We suggest this is because each person’s symbolic landscape is very
meaningful to them, and so individuals’ have an immediate high level
of motivation and focus for addressing personal obstacles revealed in
it.
Our
final T is Tracking . Having engaged the imagination through
these interventions, we were also interested in whether changes a person’s
imagined symbolic landscape would indicate changes in their outward
attitudes and behaviours. In other words could you track and predict
someone’s behavioural development by monitoring changes in their symbolic
landscape? If you could, then it would provide a kind of inner mirror
by which to give individuals ongoing developmental feedback.
We
tested this by creating an online platform for individuals to regularly
input data about their evolving symbolic landscape. This enabled us
to monitor individuals’ changes in empathy, confidence, drive, responsiveness
and control. We then looked for correlations between these changes and
their outward behaviours and circumstances. In one study of the crew
of a yacht in the 2002 Global Clipper Race, the system revealed that
the confidence of 90% of the crew shot up in their first two months
sailing!
If
this is the case, then it offers a significant new tool for personal
coaching in 3 ways:
- New training interventions can be
devised which develop people’s imaginative flexibility.

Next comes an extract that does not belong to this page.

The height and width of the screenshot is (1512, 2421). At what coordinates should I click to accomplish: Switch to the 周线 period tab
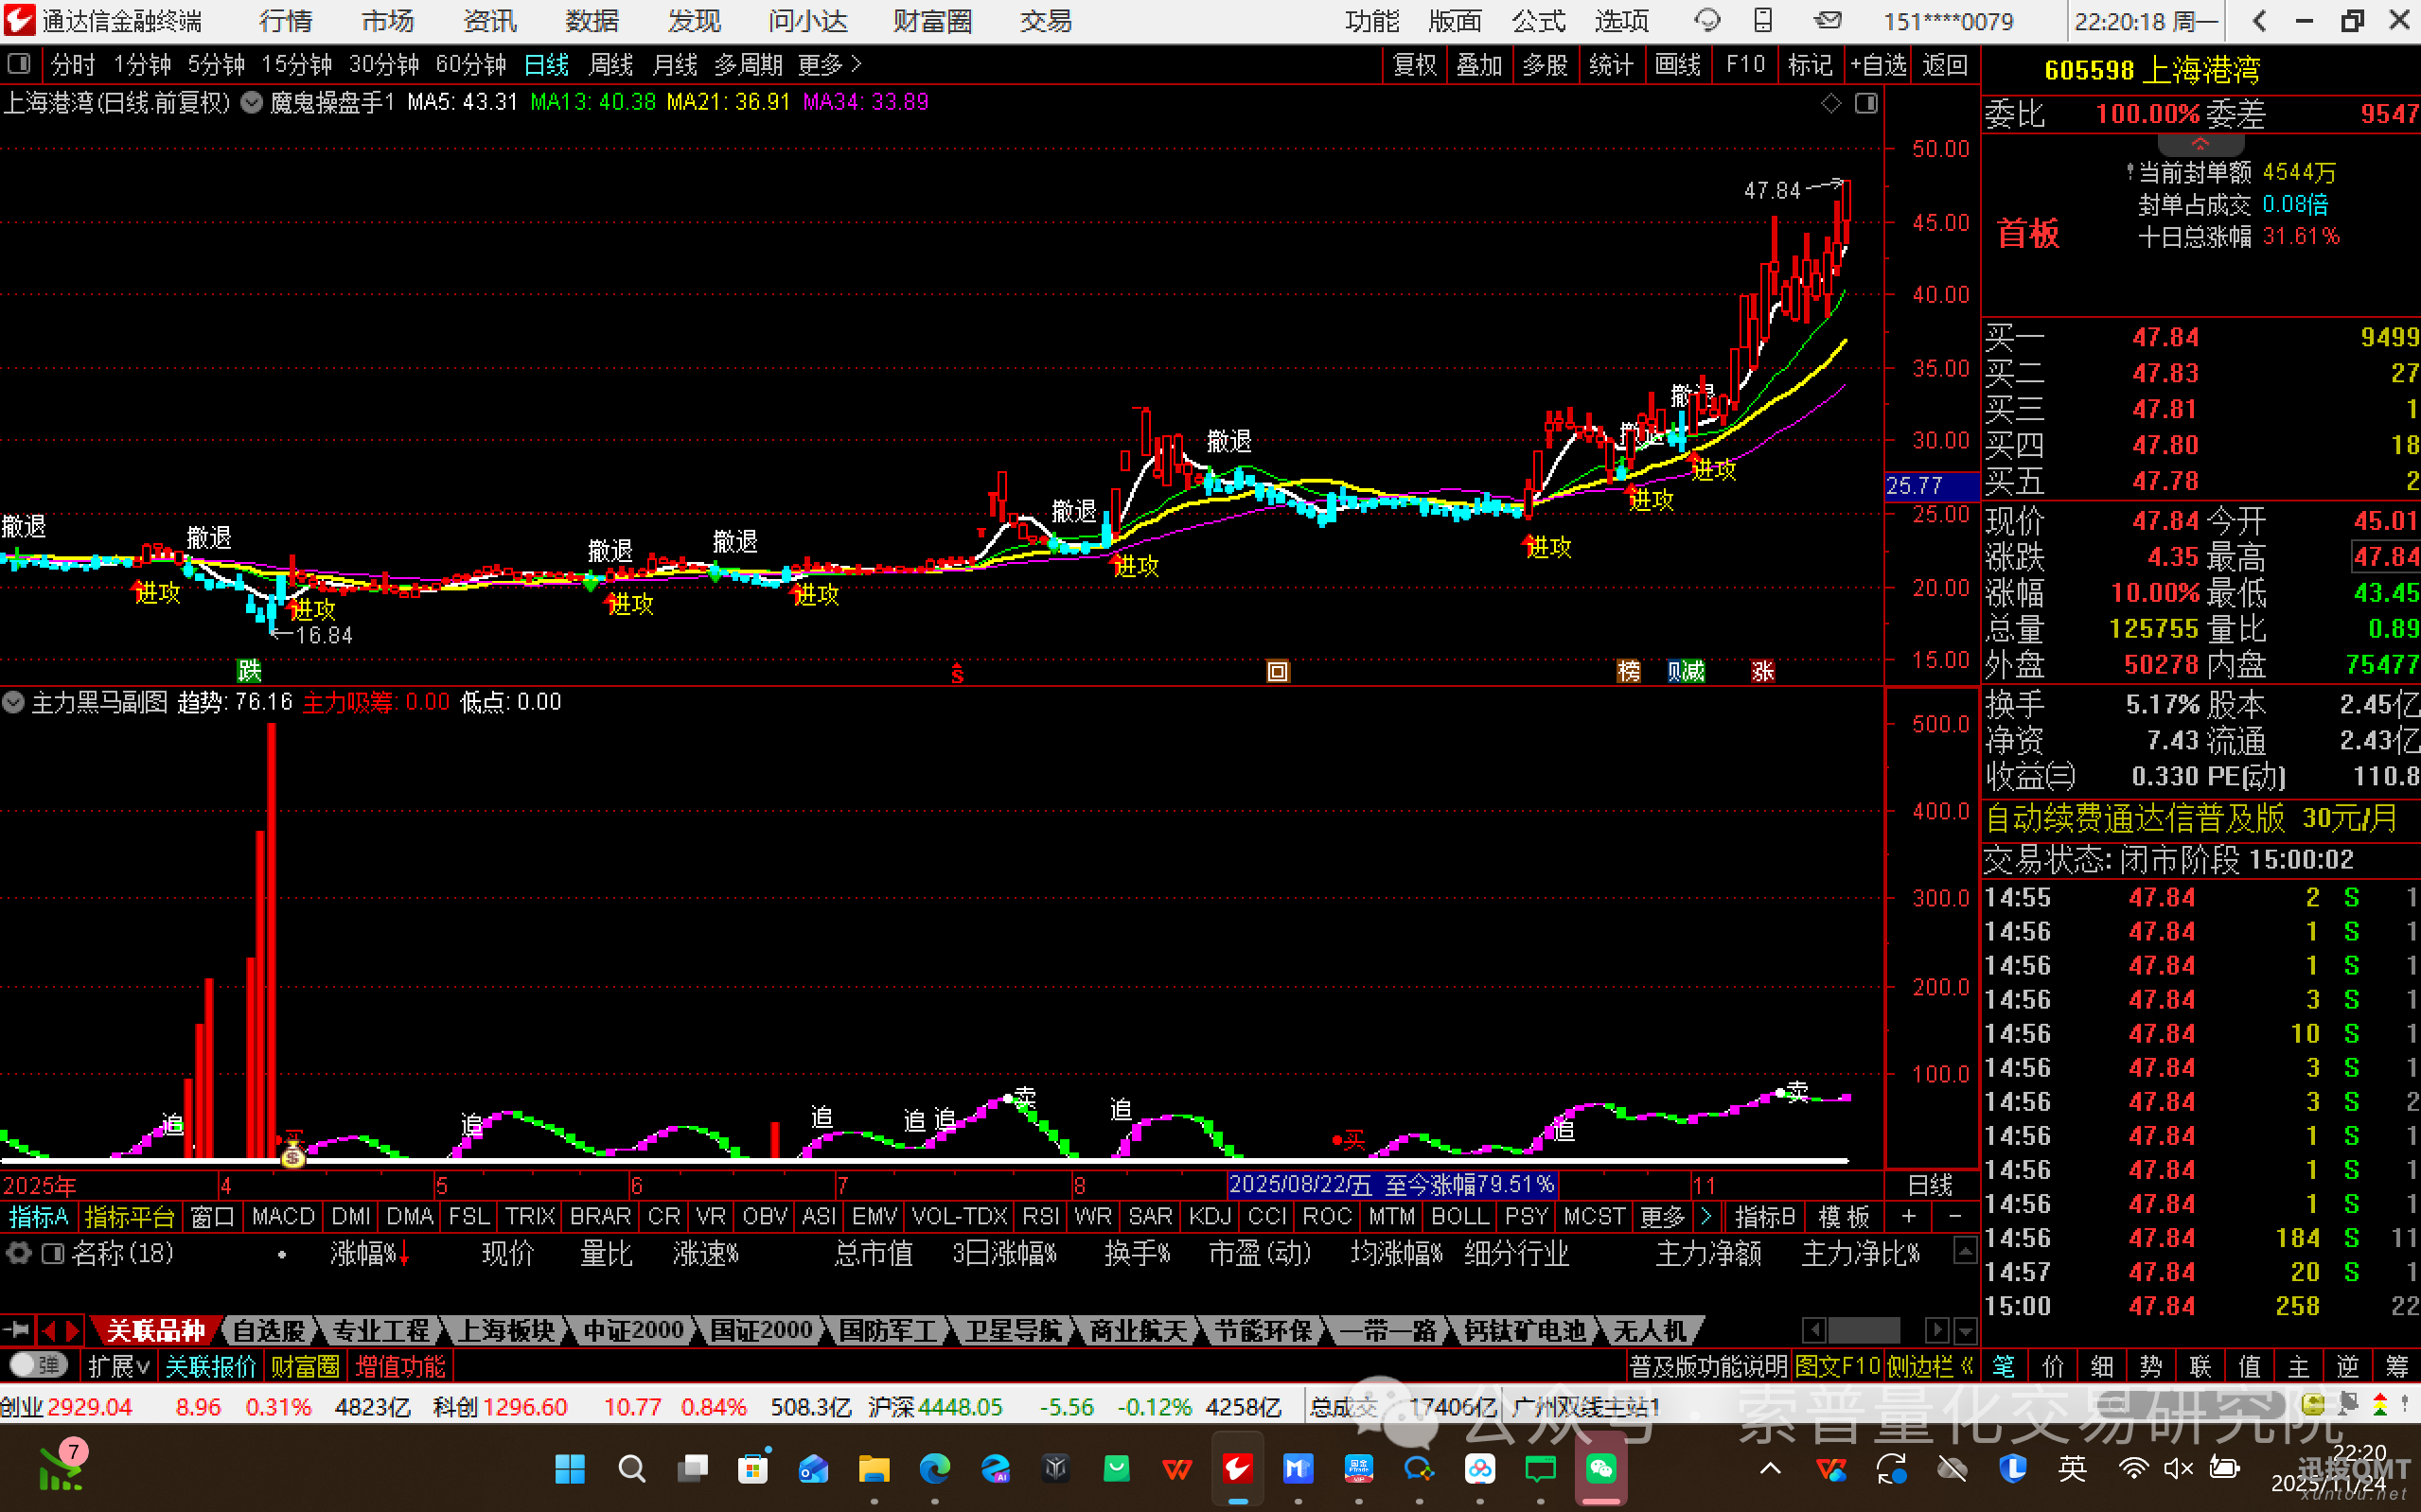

- The impact on the individuals undergoing
any kind of training intervention can be monitored- change can be
demonstrated.
- Individuals with strategic potential
for development can be identified prior to training them.
As
Meredith Belbin has commented, "This is a very interesting way
of generating constructs relating to
key areas of life management. I am sure
the system has an important
part to play in aiding personal development."